● Exercise requirements:
Copy out each line below verbatim, skipping any picture.

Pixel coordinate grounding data
□ □ □ □ □
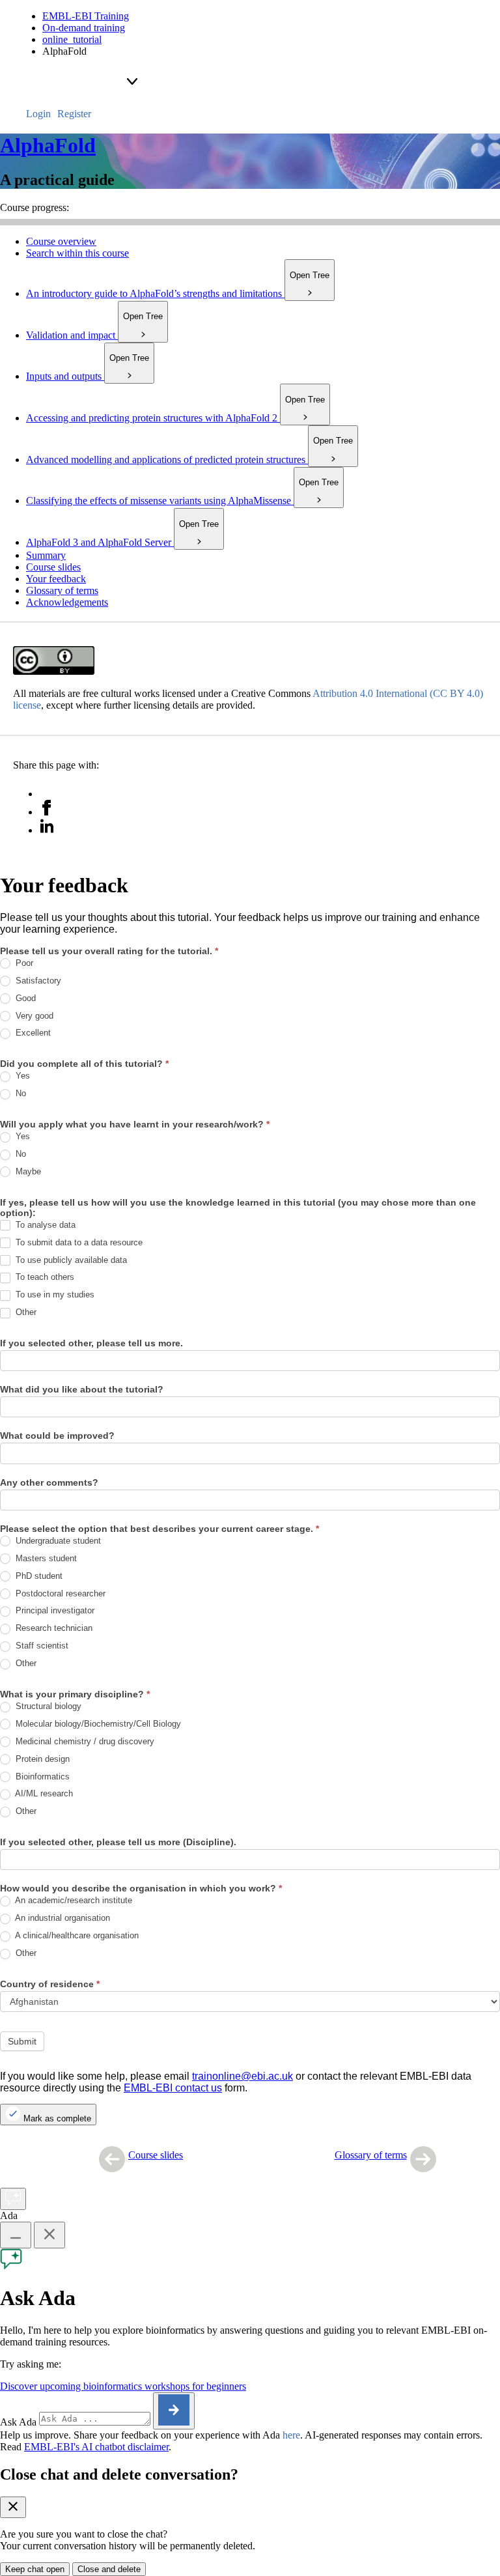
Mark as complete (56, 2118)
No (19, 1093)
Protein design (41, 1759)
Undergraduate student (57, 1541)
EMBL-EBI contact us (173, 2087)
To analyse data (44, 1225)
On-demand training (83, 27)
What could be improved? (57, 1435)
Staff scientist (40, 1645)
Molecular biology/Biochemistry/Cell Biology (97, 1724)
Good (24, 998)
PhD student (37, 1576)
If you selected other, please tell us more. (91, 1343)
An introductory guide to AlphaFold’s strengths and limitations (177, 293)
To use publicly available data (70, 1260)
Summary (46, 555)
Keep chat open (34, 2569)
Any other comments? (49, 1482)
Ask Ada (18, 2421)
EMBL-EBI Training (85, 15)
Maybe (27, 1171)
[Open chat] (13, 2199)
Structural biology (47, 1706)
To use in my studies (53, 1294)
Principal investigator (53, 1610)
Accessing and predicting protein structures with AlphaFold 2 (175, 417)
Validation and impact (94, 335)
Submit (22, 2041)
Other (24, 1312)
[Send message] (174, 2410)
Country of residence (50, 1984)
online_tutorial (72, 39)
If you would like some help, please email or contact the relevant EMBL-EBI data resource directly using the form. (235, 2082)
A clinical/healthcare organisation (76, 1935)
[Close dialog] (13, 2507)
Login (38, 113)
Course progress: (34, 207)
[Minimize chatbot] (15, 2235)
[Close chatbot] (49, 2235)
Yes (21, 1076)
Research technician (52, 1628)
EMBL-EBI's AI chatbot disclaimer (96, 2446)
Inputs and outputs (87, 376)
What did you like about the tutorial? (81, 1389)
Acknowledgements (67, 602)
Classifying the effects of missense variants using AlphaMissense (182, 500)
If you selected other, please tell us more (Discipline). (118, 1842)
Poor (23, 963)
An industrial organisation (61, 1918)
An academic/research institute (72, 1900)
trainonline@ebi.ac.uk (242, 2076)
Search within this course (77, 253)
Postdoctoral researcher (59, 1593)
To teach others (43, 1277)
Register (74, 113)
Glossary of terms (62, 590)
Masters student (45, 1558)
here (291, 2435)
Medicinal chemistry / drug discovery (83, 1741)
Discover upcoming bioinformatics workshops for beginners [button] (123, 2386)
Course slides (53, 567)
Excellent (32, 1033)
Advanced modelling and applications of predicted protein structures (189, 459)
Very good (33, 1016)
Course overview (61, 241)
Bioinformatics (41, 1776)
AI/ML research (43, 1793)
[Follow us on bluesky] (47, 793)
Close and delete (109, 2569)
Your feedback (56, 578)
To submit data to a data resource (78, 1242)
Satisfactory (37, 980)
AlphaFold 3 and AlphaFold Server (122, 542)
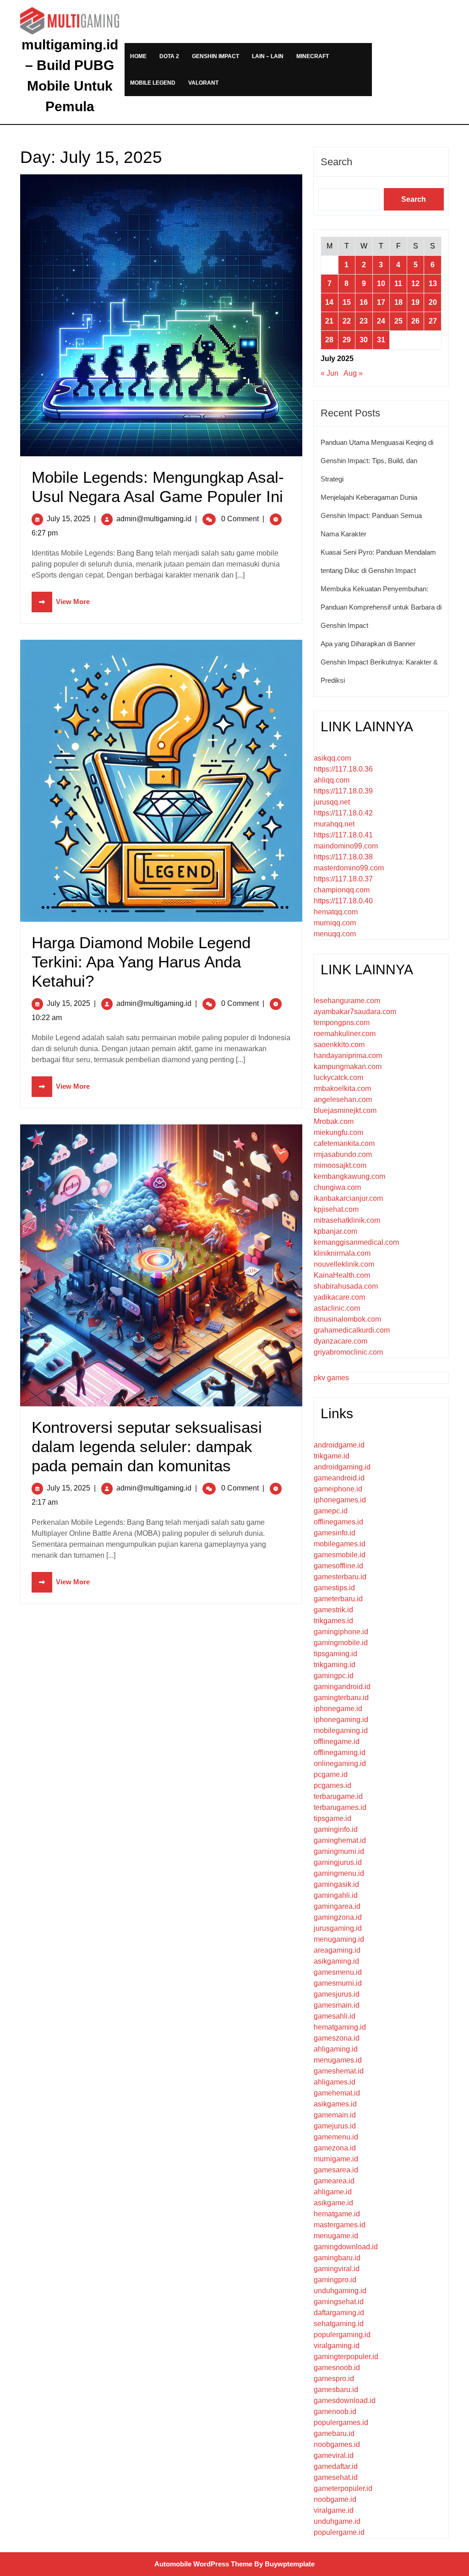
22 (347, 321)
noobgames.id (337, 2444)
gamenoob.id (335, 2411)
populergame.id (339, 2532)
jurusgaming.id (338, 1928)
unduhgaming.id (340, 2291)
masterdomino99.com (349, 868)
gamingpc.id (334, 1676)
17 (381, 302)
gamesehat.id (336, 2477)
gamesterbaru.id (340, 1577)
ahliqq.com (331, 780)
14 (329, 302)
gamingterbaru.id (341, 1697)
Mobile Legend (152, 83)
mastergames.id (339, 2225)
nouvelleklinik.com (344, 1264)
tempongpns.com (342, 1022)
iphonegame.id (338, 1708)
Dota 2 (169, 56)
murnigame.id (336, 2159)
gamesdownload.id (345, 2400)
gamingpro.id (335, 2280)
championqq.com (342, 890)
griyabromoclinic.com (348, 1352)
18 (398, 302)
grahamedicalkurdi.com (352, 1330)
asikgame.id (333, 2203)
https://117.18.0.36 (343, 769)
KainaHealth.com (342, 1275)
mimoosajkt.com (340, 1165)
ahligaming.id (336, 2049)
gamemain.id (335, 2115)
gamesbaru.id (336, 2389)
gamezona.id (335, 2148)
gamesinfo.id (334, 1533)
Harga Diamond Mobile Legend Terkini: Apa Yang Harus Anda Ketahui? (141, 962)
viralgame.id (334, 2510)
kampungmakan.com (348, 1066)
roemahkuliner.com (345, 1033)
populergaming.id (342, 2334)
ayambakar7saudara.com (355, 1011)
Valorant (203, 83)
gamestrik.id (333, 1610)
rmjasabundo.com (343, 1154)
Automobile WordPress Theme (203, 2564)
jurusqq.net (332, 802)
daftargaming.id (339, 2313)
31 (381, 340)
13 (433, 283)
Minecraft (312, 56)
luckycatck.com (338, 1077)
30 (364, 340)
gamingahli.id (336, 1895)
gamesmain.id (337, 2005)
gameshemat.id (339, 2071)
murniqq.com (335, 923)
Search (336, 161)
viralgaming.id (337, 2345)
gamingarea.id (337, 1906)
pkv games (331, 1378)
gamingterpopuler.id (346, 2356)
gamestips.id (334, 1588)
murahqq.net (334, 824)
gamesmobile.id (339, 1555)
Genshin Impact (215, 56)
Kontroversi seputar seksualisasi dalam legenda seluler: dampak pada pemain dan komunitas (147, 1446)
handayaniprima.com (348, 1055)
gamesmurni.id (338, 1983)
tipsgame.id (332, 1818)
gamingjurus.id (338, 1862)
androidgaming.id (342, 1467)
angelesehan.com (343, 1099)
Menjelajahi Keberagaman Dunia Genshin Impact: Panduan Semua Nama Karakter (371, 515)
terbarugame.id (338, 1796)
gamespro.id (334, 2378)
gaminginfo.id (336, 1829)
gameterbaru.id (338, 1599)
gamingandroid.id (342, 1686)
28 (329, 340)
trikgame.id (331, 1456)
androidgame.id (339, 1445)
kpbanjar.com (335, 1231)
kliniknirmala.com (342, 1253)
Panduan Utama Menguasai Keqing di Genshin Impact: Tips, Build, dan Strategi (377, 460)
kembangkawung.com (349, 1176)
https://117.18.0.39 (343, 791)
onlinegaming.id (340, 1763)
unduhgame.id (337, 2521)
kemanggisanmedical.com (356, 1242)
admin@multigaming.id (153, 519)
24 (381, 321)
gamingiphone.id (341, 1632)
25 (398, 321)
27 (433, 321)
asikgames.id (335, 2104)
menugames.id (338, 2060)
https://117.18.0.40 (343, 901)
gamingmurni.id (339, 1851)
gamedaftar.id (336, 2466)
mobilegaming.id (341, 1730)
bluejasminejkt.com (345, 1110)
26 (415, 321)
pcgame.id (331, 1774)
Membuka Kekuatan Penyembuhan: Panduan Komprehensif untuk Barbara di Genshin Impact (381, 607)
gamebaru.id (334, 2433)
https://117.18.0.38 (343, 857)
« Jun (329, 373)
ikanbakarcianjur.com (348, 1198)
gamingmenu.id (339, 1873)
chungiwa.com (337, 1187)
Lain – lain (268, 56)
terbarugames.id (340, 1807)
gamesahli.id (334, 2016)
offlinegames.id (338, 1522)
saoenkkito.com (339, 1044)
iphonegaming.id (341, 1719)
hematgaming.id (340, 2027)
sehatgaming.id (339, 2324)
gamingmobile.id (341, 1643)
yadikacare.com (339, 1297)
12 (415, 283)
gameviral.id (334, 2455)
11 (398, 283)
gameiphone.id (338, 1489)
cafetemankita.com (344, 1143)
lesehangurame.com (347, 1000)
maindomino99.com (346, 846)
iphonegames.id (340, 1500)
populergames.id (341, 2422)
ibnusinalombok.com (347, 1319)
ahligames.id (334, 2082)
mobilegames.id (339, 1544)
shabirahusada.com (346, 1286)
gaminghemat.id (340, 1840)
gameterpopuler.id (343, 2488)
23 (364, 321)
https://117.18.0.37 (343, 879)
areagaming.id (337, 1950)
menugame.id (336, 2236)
□ □ □ □ □
● Result of this task:
Mark as complete (56, 2118)
No (19, 1093)
Protein design (41, 1759)
Undergraduate student (57, 1541)
EMBL-EBI contact us (173, 2087)
To analyse data (44, 1225)
On-demand training (83, 27)
What could be improved? (57, 1435)
Staff scientist (40, 1645)
Molecular biology/Biochemistry/Cell Biology (97, 1724)
Good (24, 998)
PhD student (37, 1576)
If you selected other, please tell us more. (91, 1343)
An introductory guide to AlphaFold’s strengths and limitations (177, 293)
To use publicly available data (70, 1260)
Summary (46, 555)
Keep chat open (34, 2569)
Any other comments? (49, 1482)
Ask Ada (18, 2421)
EMBL-EBI Training (85, 15)
Maybe (27, 1171)
[Open chat] (13, 2199)
Structural biology (47, 1706)
To use in my studies (53, 1294)
Principal investigator (53, 1610)
Accessing and predicting protein structures with AlphaFold 2 (175, 417)
Validation and impact (94, 335)
Submit (22, 2041)
Other (24, 1312)
[Send message] (174, 2410)
Country of residence (50, 1984)
online_tutorial (72, 39)
If you would like some help, please email or contact the relevant EMBL-EBI data resource directly using the form. (235, 2082)
A clinical/healthcare organisation (76, 1935)
[Close dialog] (13, 2507)
Login (38, 113)
Course progress: (34, 207)
[Minimize chatbot] (15, 2235)
[Close chatbot] (49, 2235)
Yes (21, 1076)
Research technician (52, 1628)
EMBL-EBI's AI chatbot disclaimer (96, 2446)
Inputs and outputs (87, 376)
What did you like about the tutorial? (81, 1389)
Acknowledgements (67, 602)
Classifying the effects of missense variants using AlphaMissense (182, 500)
If you selected other, please tell us more (Discipline). (118, 1842)
Poor (23, 963)
An industrial organisation (61, 1918)
An academic/research institute (72, 1900)
trainonline@ebi.ac.uk (242, 2076)
Search within this course (77, 253)
Postdoctoral researcher (59, 1593)
To teach others (43, 1277)
Register (74, 113)
Glossary of terms (62, 590)
Masters student (45, 1558)
here (291, 2435)
Medicinal chemistry / drug discovery (83, 1741)
Discover upcoming bioinformatics workshops for beginners [button] (123, 2386)
Course slides (53, 567)
Excellent (32, 1033)
Advanced modelling and applications of predicted protein structures (189, 459)
Very good (33, 1016)
Course overview (61, 241)
Bioinformatics (41, 1776)
AI/ML research (43, 1793)
[Follow us on bluesky] (47, 793)
Close and delete (109, 2569)
Your feedback (56, 578)
To submit data to a data resource (78, 1242)
Satisfactory (37, 980)
AlphaFold 3 and AlphaFold Server (122, 542)
22 (347, 321)
noobgames.id (337, 2444)
gamenoob.id (335, 2411)
populergame.id (339, 2532)
jurusgaming.id (338, 1928)
unduhgaming.id (340, 2291)
masterdomino99.com (349, 868)
gamingpc.id (334, 1676)
17 (381, 302)
gamesehat.id (336, 2477)
gamesterbaru.id (340, 1577)
ahliqq.com (331, 780)
14 (329, 302)
gamingterbaru.id (341, 1697)
Mobile Legend (152, 83)
mastergames.id (339, 2225)
nouvelleklinik.com (344, 1264)
tempongpns.com (342, 1022)
iphonegame.id (338, 1708)
Dota 2 (169, 56)
murnigame.id (336, 2159)
gamesdownload.id (345, 2400)
gamingpro.id (335, 2280)
championqq.com (342, 890)
griyabromoclinic.com (348, 1352)
18 (398, 302)
grahamedicalkurdi.com (352, 1330)
asikgame.id (333, 2203)
https://117.18.0.36 (343, 769)
KainaHealth.com (342, 1275)
mimoosajkt.com (340, 1165)
ahligaming.id (336, 2049)
gamemain.id (335, 2115)
gamesbaru.id (336, 2389)
gamezona.id (335, 2148)
gamesinfo.id (334, 1533)
Harga Diamond Mobile Legend Terkini: Apa Yang Harus Anda Ketahui? (141, 962)
viralgame.id (334, 2510)
kampungmakan.com (348, 1066)
roemahkuliner.com (345, 1033)
populergaming.id (342, 2334)
ayambakar7saudara.com (355, 1011)
Valorant (203, 83)
gamestrik.id (333, 1610)
rmjasabundo.com (343, 1154)
Automobile WordPress Theme (203, 2564)
jurusqq.net (332, 802)
daftargaming.id (339, 2313)
31 (381, 340)
13 (433, 283)
Minecraft (312, 56)
luckycatck.com (338, 1077)
30 (364, 340)
gamingahli.id (336, 1895)
gamesmain.id (337, 2005)
gameshemat.id (339, 2071)
murniqq.com (335, 923)
Search (336, 161)
viralgaming.id (337, 2345)
gamingarea.id (337, 1906)
pkv games (331, 1378)
gamingterpopuler.id (346, 2356)
gamestips.id (334, 1588)
murahqq.net (334, 824)
gamesmobile.id (339, 1555)
Genshin Impact (215, 56)
Kontroversi seputar seksualisasi dalam legenda seluler: dampak pada pemain dan komunitas (147, 1446)
handayaniprima.com (348, 1055)
gamesmurni.id (338, 1983)
tipsgame.id (332, 1818)
gamingjurus.id (338, 1862)
androidgaming.id (342, 1467)
angelesehan.com (343, 1099)
Menjelajahi Keberagaman Dunia Genshin Impact: Panduan Semua Nama Karakter (371, 515)
terbarugame.id (338, 1796)
gamespro.id (334, 2378)
gaminginfo.id (336, 1829)
gameterbaru.id (338, 1599)
gamingandroid.id (342, 1686)
28 (329, 340)
trikgame.id (331, 1456)
androidgame.id (339, 1445)
kpbanjar.com (335, 1231)
kliniknirmala.com (342, 1253)
Panduan Utama Menguasai Keqing di Genshin Impact: Tips, Build, dan Strategi (377, 460)
kembangkawung.com (349, 1176)
https://117.18.0.39 (343, 791)
onlinegaming.id (340, 1763)
unduhgame.id (337, 2521)
kemanggisanmedical.com (356, 1242)
admin@multigaming.id (153, 519)
24 (381, 321)
gamingiphone.id (341, 1632)
25 (398, 321)
27 (433, 321)
asikgames.id (335, 2104)
menugames.id (338, 2060)
https://117.18.0.40 (343, 901)
gamingmurni.id (339, 1851)
gamedaftar.id (336, 2466)
mobilegaming.id (341, 1730)
bluejasminejkt.com (345, 1110)
26 (415, 321)
pcgame.id (331, 1774)
Membuka Kekuatan Penyembuhan: Panduan Komprehensif untuk Barbara di Genshin Impact (381, 607)
gamebaru.id (334, 2433)
https://117.18.0.38 (343, 857)
« Jun (329, 373)
ikanbakarcianjur.com (348, 1198)
gamingmenu.id (339, 1873)
chungiwa.com (337, 1187)
Lain – lain (268, 56)
terbarugames.id (340, 1807)
gamesahli.id (334, 2016)
offlinegames.id (338, 1522)
saoenkkito.com (339, 1044)
iphonegaming.id (341, 1719)
hematgaming.id (340, 2027)
sehatgaming.id (339, 2324)
gamingmobile.id (341, 1643)
yadikacare.com (339, 1297)
12 (415, 283)
gameviral.id (334, 2455)
11 (398, 283)
gameiphone.id (338, 1489)
cafetemankita.com (344, 1143)
lesehangurame.com (347, 1000)
maindomino99.com (346, 846)
iphonegames.id (340, 1500)
populergames.id (341, 2422)
ibnusinalombok.com (347, 1319)
ahligames.id (334, 2082)
mobilegames.id (339, 1544)
shabirahusada.com (346, 1286)
gaminghemat.id (340, 1840)
gameterpopuler.id (343, 2488)
23 (364, 321)
https://117.18.0.37 (343, 879)
areagaming.id (337, 1950)
menugame.id (336, 2236)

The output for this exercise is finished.